** Data records follows **
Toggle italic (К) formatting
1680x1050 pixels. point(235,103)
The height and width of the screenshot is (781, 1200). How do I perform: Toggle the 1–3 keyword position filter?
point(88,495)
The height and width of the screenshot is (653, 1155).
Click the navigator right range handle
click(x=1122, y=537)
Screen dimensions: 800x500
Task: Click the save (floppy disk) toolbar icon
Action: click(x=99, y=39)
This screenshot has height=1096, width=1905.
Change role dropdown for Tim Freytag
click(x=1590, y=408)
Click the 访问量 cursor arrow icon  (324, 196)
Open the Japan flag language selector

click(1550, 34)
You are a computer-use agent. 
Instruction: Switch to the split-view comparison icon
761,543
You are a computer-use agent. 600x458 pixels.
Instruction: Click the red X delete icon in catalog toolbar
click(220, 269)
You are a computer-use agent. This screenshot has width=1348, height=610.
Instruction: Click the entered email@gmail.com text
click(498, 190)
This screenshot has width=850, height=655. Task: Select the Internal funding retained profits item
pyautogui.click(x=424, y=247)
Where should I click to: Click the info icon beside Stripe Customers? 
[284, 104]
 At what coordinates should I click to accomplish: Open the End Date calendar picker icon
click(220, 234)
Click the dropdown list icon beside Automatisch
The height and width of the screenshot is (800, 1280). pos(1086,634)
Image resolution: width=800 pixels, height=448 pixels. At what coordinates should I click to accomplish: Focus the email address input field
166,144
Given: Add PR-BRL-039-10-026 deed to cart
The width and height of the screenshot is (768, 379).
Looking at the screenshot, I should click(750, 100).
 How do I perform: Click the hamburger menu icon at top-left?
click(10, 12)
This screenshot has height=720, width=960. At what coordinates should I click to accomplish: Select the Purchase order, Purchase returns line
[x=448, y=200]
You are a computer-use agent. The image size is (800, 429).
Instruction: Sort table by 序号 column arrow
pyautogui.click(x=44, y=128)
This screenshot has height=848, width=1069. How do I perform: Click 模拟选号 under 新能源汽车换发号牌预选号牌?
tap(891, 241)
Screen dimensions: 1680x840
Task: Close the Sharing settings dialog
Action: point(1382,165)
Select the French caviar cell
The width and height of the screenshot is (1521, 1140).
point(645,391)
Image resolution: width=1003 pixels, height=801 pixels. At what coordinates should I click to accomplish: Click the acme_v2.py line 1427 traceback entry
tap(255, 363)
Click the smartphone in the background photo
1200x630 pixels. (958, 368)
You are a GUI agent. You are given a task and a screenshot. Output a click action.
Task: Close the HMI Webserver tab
** End of Data records **
**Task goal:** Each line of the data is to be restated exactly.

**Response to the exercise:**
Toggle italic (К) formatting
1680x1050 pixels. point(235,103)
The height and width of the screenshot is (781, 1200). How do I perform: Toggle the 1–3 keyword position filter?
point(88,495)
The height and width of the screenshot is (653, 1155).
Click the navigator right range handle
click(x=1122, y=537)
Screen dimensions: 800x500
Task: Click the save (floppy disk) toolbar icon
Action: click(x=99, y=39)
This screenshot has height=1096, width=1905.
Change role dropdown for Tim Freytag
click(x=1590, y=408)
Click the 访问量 cursor arrow icon  (324, 196)
Open the Japan flag language selector

click(1550, 34)
You are a computer-use agent. 
Instruction: Switch to the split-view comparison icon
761,543
You are a computer-use agent. 600x458 pixels.
Instruction: Click the red X delete icon in catalog toolbar
click(220, 269)
You are a computer-use agent. This screenshot has width=1348, height=610.
Instruction: Click the entered email@gmail.com text
click(498, 190)
This screenshot has width=850, height=655. Task: Select the Internal funding retained profits item
pyautogui.click(x=424, y=247)
Where should I click to: Click the info icon beside Stripe Customers? 
[284, 104]
 At what coordinates should I click to accomplish: Open the End Date calendar picker icon
click(220, 234)
Click the dropdown list icon beside Automatisch
The height and width of the screenshot is (800, 1280). pos(1086,634)
Image resolution: width=800 pixels, height=448 pixels. At what coordinates should I click to accomplish: Focus the email address input field
166,144
Given: Add PR-BRL-039-10-026 deed to cart
The width and height of the screenshot is (768, 379).
Looking at the screenshot, I should click(750, 100).
 How do I perform: Click the hamburger menu icon at top-left?
click(10, 12)
This screenshot has height=720, width=960. At what coordinates should I click to accomplish: Select the Purchase order, Purchase returns line
[x=448, y=200]
You are a computer-use agent. The image size is (800, 429).
Instruction: Sort table by 序号 column arrow
pyautogui.click(x=44, y=128)
This screenshot has height=848, width=1069. How do I perform: Click 模拟选号 under 新能源汽车换发号牌预选号牌?
tap(891, 241)
Screen dimensions: 1680x840
Task: Close the Sharing settings dialog
Action: point(1382,165)
Select the French caviar cell
The width and height of the screenshot is (1521, 1140).
point(645,391)
Image resolution: width=1003 pixels, height=801 pixels. At what coordinates should I click to accomplish: Click the acme_v2.py line 1427 traceback entry
tap(255, 363)
Click the smartphone in the background photo
1200x630 pixels. (958, 368)
You are a GUI agent. You are given a task and a screenshot. Output a click action.
Task: Close the HMI Webserver tab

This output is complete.